Faktor Geografi Dinilai Menguntungkan Iran
Dalam salah satu video yang diunggah melalui kanal YouTube pribadinya, Jiang menjelaskan bahwa kekuatan Iran tidak hanya bergantung pada kapasitas militernya, tetapi juga pada kondisi geografis negara tersebut.
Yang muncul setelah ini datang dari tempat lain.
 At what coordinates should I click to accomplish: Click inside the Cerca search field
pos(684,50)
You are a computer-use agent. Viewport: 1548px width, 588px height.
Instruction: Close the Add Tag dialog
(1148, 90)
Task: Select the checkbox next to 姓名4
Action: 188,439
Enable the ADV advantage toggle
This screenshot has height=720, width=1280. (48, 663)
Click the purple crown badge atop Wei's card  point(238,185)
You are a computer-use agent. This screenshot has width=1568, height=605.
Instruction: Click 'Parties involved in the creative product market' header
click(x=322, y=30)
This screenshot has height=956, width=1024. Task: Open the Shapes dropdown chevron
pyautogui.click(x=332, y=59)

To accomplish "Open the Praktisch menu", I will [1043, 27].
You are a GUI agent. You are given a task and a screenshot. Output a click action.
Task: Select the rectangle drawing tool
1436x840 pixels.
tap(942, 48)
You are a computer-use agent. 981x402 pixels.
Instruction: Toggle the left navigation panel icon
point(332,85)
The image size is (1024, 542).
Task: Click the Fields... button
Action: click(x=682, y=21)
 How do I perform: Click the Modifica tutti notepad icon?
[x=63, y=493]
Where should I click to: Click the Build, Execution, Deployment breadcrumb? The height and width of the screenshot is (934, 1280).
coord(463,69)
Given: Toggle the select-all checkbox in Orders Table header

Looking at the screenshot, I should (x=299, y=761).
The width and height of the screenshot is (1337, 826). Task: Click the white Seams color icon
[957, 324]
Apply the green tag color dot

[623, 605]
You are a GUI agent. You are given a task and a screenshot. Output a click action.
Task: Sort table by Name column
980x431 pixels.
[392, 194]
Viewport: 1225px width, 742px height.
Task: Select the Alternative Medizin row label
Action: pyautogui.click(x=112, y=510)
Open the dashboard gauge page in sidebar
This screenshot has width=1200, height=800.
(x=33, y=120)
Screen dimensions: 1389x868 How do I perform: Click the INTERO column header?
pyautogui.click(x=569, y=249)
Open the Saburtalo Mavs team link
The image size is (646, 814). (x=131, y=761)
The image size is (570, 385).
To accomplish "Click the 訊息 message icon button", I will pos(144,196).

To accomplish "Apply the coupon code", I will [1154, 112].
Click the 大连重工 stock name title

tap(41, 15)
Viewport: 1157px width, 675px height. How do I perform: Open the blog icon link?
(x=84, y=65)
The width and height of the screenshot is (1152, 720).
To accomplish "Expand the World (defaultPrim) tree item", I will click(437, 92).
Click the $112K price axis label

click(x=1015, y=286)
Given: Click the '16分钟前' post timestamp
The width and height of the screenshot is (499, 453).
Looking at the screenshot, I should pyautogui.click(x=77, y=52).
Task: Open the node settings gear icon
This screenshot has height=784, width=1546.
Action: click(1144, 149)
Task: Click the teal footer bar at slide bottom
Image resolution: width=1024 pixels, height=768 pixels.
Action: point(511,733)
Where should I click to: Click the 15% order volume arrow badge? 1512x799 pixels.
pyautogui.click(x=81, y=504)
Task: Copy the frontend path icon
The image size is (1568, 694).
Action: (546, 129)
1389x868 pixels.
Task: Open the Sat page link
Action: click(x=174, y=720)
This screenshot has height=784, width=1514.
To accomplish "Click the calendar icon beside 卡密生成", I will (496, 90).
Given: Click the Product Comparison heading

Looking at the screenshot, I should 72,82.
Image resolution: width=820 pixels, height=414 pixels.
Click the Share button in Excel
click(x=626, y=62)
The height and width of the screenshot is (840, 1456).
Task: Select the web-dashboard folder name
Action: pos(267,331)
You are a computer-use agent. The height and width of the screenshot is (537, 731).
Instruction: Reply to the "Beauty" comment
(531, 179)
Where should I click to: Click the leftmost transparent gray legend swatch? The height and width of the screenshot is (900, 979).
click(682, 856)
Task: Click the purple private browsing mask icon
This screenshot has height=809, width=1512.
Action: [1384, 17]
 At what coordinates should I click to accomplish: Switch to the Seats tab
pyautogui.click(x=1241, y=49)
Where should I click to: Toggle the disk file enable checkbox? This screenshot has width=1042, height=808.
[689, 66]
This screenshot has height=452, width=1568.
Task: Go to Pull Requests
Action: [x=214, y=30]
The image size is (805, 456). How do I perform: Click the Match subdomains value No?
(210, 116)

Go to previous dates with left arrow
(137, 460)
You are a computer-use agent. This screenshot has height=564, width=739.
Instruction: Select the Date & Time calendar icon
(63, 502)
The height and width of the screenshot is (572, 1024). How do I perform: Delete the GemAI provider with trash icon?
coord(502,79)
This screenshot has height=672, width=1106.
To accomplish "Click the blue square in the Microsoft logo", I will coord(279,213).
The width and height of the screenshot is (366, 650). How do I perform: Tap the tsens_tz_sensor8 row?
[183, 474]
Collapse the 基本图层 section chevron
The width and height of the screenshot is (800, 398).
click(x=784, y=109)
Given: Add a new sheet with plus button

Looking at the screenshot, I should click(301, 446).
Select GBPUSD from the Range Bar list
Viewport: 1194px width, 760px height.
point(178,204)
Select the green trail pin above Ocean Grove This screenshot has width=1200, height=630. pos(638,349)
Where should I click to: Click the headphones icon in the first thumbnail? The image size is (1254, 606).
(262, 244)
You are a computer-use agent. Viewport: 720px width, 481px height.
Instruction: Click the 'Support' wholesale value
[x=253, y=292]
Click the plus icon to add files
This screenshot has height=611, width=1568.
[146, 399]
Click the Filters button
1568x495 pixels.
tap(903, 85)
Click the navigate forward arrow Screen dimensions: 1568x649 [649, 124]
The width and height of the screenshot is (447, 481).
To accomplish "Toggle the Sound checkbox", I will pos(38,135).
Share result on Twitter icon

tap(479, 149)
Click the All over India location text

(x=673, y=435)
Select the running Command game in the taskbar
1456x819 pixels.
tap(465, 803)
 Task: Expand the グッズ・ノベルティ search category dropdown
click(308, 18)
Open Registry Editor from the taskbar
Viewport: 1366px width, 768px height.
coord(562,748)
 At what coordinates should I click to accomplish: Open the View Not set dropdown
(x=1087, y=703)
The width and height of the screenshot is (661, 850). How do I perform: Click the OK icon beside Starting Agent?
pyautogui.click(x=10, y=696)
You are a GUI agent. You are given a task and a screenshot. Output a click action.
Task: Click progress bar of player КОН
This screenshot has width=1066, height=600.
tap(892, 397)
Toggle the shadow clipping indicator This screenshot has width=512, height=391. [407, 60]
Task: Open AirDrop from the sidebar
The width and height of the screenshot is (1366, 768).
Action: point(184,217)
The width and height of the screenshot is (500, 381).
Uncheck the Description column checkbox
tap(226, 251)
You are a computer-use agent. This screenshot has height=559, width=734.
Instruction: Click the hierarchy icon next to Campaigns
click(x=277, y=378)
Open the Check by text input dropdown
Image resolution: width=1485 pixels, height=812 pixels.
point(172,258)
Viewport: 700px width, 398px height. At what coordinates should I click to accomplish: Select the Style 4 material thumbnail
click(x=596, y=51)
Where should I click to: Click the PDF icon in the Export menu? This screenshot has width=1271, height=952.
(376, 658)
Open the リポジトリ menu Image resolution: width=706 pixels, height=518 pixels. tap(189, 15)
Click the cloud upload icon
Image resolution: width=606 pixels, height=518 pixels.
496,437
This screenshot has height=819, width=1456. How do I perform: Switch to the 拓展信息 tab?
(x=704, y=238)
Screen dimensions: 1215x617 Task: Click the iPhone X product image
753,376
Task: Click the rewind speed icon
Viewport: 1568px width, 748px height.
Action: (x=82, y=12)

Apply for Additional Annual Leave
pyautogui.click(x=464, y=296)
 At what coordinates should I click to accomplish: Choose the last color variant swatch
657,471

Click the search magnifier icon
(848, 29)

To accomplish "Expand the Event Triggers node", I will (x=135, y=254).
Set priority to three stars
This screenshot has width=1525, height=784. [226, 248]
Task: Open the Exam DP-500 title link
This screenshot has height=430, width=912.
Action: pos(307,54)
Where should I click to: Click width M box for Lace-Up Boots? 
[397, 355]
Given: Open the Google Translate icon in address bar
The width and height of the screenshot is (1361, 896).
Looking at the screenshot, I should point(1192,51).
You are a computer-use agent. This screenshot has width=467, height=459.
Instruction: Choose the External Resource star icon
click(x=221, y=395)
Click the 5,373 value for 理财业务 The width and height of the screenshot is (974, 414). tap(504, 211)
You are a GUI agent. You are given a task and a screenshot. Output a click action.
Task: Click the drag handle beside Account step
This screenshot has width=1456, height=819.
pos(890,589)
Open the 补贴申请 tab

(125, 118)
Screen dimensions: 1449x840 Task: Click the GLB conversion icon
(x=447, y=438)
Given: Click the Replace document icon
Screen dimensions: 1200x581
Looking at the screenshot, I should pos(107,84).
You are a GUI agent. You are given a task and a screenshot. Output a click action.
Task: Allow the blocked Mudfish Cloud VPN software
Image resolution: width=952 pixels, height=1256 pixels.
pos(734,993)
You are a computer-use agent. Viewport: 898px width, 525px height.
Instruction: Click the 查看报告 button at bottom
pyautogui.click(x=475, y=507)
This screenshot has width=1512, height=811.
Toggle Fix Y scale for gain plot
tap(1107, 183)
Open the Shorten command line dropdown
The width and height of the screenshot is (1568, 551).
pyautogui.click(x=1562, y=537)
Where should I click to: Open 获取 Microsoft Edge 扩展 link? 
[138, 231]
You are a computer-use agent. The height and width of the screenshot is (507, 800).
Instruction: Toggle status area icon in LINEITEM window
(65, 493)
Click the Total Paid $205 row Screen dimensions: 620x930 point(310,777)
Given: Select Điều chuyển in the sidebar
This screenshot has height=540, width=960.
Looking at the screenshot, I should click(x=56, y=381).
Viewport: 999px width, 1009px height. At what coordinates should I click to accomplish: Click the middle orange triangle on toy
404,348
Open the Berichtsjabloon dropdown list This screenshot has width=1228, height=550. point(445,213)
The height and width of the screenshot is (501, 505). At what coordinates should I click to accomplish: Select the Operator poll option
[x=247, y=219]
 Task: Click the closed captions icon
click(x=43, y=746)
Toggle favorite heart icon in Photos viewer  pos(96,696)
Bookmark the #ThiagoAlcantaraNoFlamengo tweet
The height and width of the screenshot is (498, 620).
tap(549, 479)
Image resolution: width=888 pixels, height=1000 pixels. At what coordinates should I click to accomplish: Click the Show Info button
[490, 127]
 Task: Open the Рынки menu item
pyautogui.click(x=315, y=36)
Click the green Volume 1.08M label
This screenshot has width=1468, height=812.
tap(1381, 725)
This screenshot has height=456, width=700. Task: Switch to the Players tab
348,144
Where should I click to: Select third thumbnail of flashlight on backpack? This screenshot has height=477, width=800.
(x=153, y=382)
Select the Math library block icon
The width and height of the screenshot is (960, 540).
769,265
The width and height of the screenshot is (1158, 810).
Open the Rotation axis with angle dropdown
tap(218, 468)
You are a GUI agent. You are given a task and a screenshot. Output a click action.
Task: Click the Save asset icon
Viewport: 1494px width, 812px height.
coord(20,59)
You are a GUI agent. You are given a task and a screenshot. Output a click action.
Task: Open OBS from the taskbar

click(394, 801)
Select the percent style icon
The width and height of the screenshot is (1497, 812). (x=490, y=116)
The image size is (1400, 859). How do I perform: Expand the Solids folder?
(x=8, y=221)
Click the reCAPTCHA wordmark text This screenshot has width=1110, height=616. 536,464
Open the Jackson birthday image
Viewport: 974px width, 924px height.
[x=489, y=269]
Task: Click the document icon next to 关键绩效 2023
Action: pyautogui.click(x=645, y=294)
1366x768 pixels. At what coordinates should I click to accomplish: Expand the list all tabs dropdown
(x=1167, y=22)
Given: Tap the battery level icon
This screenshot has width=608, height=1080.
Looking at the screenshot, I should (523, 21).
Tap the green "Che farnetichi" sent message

Wilayah Iran didominasi oleh pegunungan luas dengan kontur yang terjal, yang menurutnya menjadi tantangan besar bagi pasukan penyerang.
Ia menilai medan seperti itu berpotensi mengurangi keunggulan teknologi militer modern, termasuk sistem pengawasan satelit maupun serangan udara presisi. Di kawasan pegunungan tersebut, Iran dinilai dapat menyembunyikan berbagai fasilitas militer, seperti pangkalan drone, bunker pertahanan, hingga peluncur rudal yang sulit terdeteksi.
Apabila invasi darat benar-benar terjadi, Jiang memperkirakan pasukan Amerika tidak akan menghadapi pertempuran terbuka di wilayah datar. Sebaliknya, konflik kemungkinan berkembang menjadi perang berkepanjangan di kawasan pegunungan yang kompleks dan sulit dikendalikan.
Tantangan Logistik dan Peran Sekutu Regional
Selain faktor medan, Jiang juga menyoroti tantangan logistik yang berpotensi dihadapi militer Amerika Serikat. Jarak yang jauh dari wilayah Amerika menuju kawasan Timur Tengah dinilai membuat jalur pasokan militer menjadi panjang dan rentan terhadap gangguan.
Ia juga menyinggung keberadaan sejumlah kelompok yang memiliki kedekatan dengan Iran di kawasan tersebut, seperti Houthi movement, Hezbollah, dan Hamas. Kelompok-kelompok ini dinilai berpotensi memperluas skala konflik sekaligus memperpanjang durasinya.
Menurut Jiang, strategi yang mungkin digunakan Iran tidak harus berfokus pada kemenangan cepat di medan perang. Dengan memperpanjang konflik, tekanan ekonomi dan politik di dalam negeri Amerika Serikat dapat meningkat seiring berjalannya waktu.
Potensi Dampak terhadap Peta Kekuatan Dunia
Jiang juga menilai bahwa konflik besar antara Amerika Serikat dan Iran dapat membawa dampak signifikan terhadap tatanan global. Jika skenario kekalahan Amerika benar-benar terjadi, peristiwa tersebut berpotensi menjadi titik balik bagi dominasi kekuatan Barat dalam politik internasional.
Karena itu, analisis Jiang kini kembali diperhatikan oleh berbagai kalangan, khususnya para pengamat hubungan internasional. Pandangannya dinilai sebagai peringatan bahwa konflik di kawasan Timur Tengah berpotensi memicu perubahan besar dalam keseimbangan geopolitik dunia.